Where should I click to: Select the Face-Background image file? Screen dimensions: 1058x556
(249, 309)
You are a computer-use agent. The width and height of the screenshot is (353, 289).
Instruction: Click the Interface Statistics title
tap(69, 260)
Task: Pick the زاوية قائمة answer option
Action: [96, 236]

━━━━━━━━━━━━━━━━━━━━

WHAT YOU ARE ASKED TO DO: Quote each line above in full, word for word.

RESPONSE AREA:
Where should I click to: Select the Face-Background image file? Screen dimensions: 1058x556
(249, 309)
You are a computer-use agent. The width and height of the screenshot is (353, 289).
Instruction: Click the Interface Statistics title
tap(69, 260)
Task: Pick the زاوية قائمة answer option
Action: [96, 236]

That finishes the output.